Me llegan noticias Santero, de que estuviste un tiempo visitando psiquiatras, maldita estampa la tuya ante el loquero, cuando te imaginábamos dando conferencias  de santería en La Habana. Creo que te lo tomaste  en serio, pero tampoco era tan difícil asombrar a unos chavales facilones que siempre te daban crédito. A los catorce dejó de interesarnos la parapsicología, a los quince tomábamos cubatas y leíamos comics de Dieter Lumpen  y a los diceseis solo nos interesaban los smiths, las mujeres y el fútbol.
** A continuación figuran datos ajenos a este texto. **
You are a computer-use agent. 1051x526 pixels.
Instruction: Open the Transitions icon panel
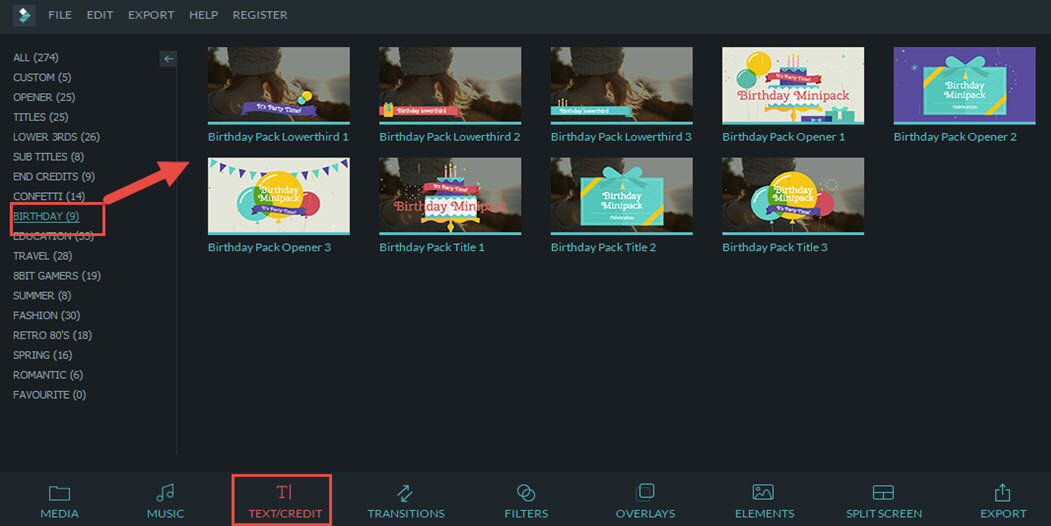(405, 493)
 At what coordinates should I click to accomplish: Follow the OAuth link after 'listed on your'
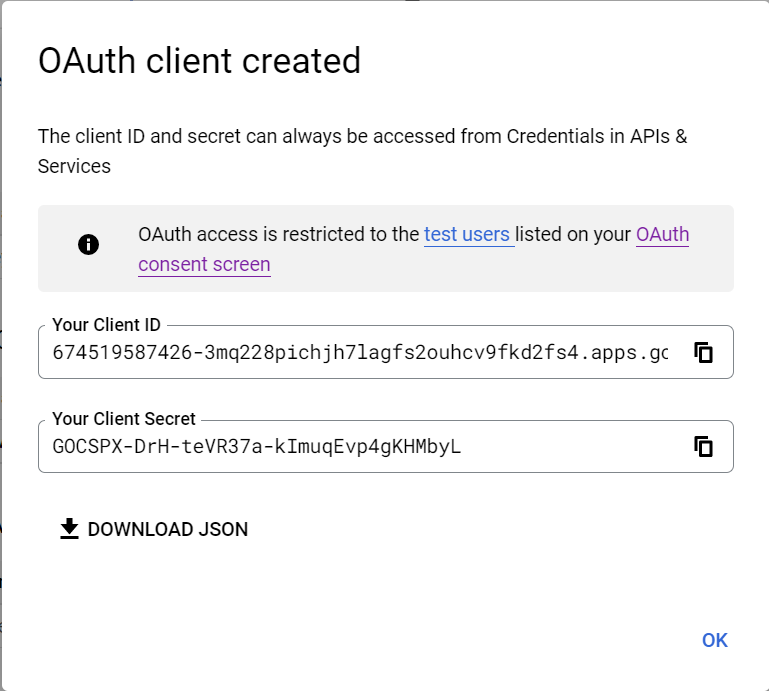point(662,235)
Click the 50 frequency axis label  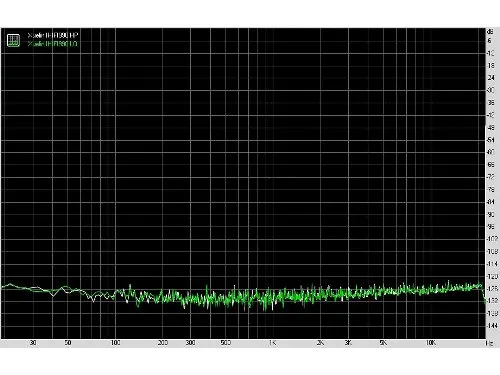[x=68, y=343]
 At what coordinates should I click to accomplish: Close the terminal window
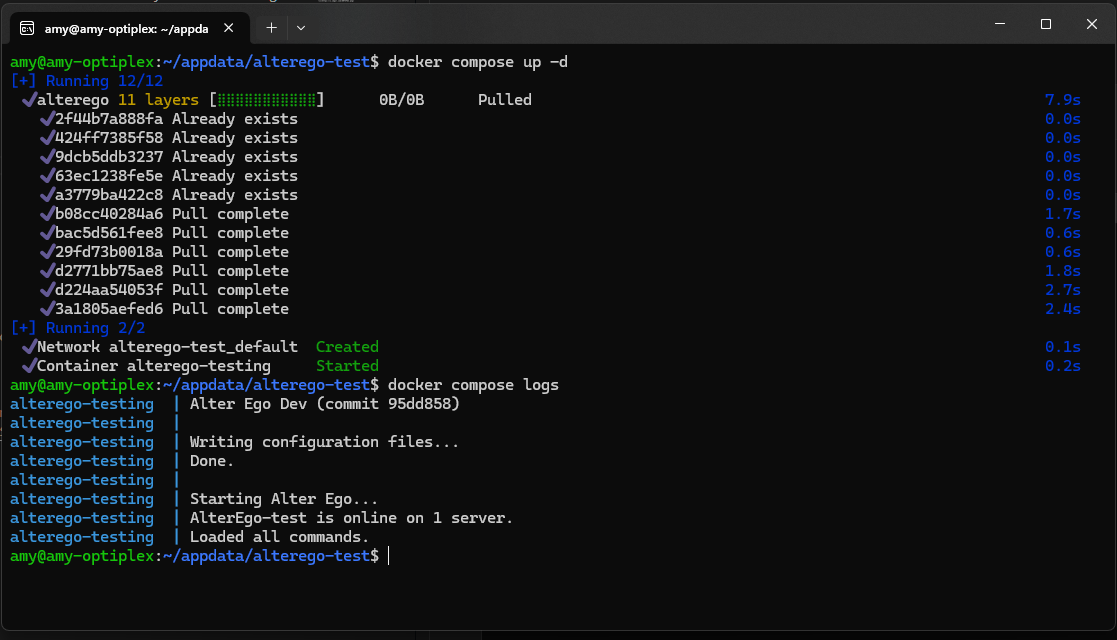click(1091, 24)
Menuda banda de veletas, no como tú, siempre  fiel amigo de los muertos. Imagino que esas cosas al final tienen premio. Cualquier días te veo en un programa de la tele, de vidente en un 806, o en un late night hablando con Carmina Ordóñez. Yo he visto en la tele a gente hablando con Paquirri, y con Torrebruno. Me alegraré, pero no seré yo quién te llame. Por lo que pueda pasar. Hoy leyendo a Poe, me acordé de ti. El Gato Negro, fuiste tú el primero que me habló de la moraleja del miedo.





2 comentarios:

  1. Uh! Torrebruno!
    Una hemorragia de placer el rato que llevo en tus letras, me quedo un poco más.